I will be creating a lot of changes to a file so I thought that I will create method which will return PrintWriter object on which I could do changes by executing writer.prinln("text");

private static PrintWriter WriteToFile() {

     PrintWriter out = null;
      BufferedWriter bw = null;
      FileWriter fw = null;
      try{
         fw = new FileWriter("smrud.txt", true);
         bw = new BufferedWriter(fw);
         out = new PrintWriter(bw);
//           out.println("the text");
         return out;
      }
      catch( IOException e ){
          return null;
      }
      finally{
         try{
            if( out != null ){
               out.close(); // Will close bw and fw too
            }
            else if( bw != null ){
               bw.close(); // Will close fw too
            }
            else if( fw != null ){
               fw.close();
            }
            else{
               // Oh boy did it fail hard! :3
            }
         }
         catch( IOException e ){
            // Closing the file writers failed for some obscure reason
         }
      }
}

So in my main method I'm calling this method

PrintWriter writer = WriteToFile();

Then I'm making changes

 writer.println("the text2");

and I'm closing writer to save changes to disk:

 writer.close();

Unfortunately I don't see any changes.
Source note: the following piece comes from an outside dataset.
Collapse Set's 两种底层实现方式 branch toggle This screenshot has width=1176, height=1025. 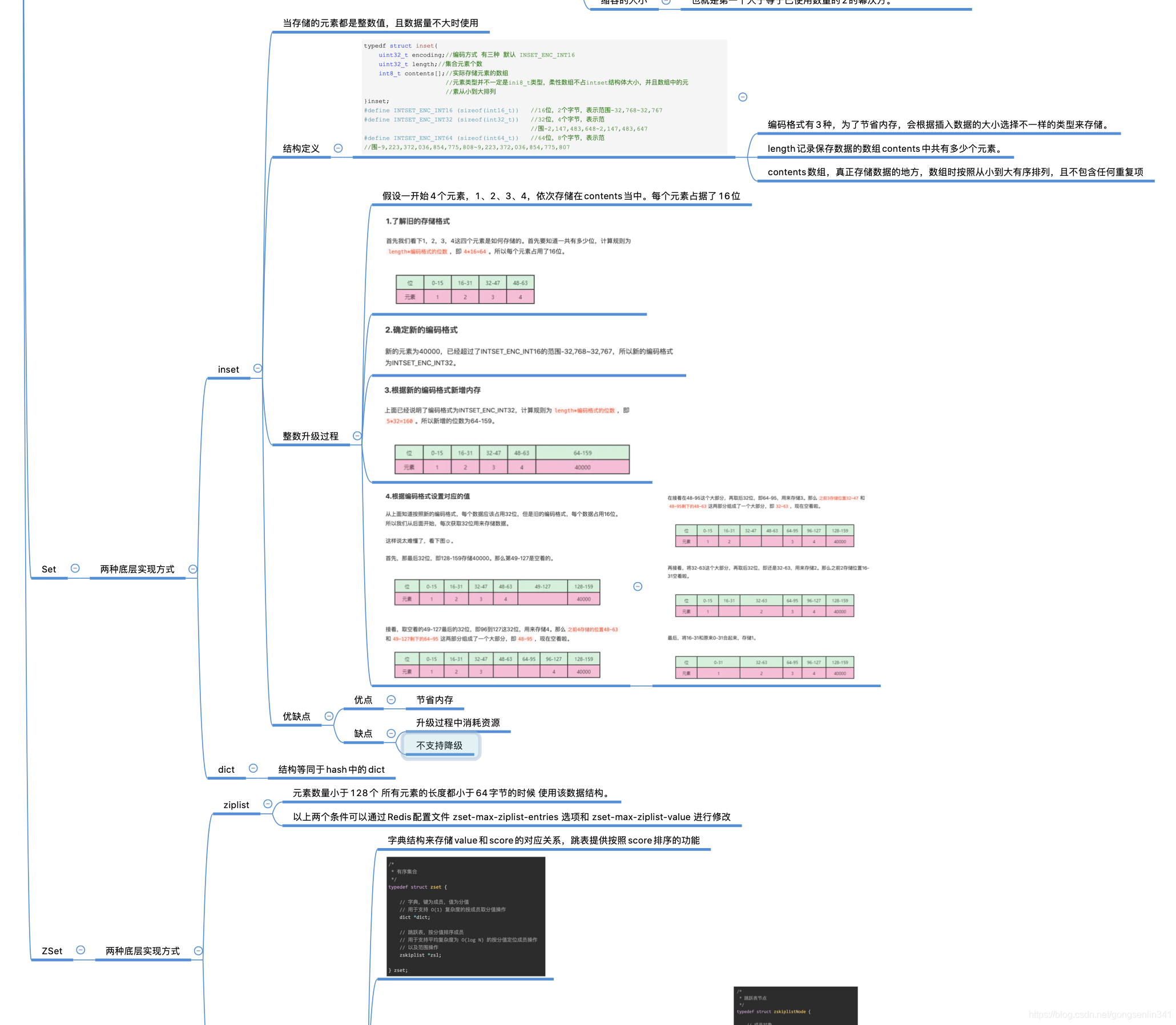click(x=193, y=569)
When I put changes inside WriteToFile() method then I see the changes:

private static void WriteToFile() {

     PrintWriter out = null;
      BufferedWriter bw = null;
      FileWriter fw = null;
      try{
         fw = new FileWriter("smrud.txt", true);
         bw = new BufferedWriter(fw);
         out = new PrintWriter(bw);
         out.println("the text");
      }
      catch( IOException e ){
         // File writing/opening failed at some stage.
      }
      finally{
         try{
            if( out != null ){
               out.close(); // Will close bw and fw too
            }
            else if( bw != null ){
               bw.close(); // Will close fw too
            }
            else if( fw != null ){
               fw.close();
            }
            else{
               // Oh boy did it fail hard! :3
            }
         }
         catch( IOException e ){
            // Closing the file writers failed for some obscure reason
         }
      }




}

But this method open FileWriter, BufferedWriter and PrintWriter every time it will be executed and I wanted to avoid that by returning PrintWriter to main method and then executing writer.println("text"); and after some time close it by writer.close(); but this don't work.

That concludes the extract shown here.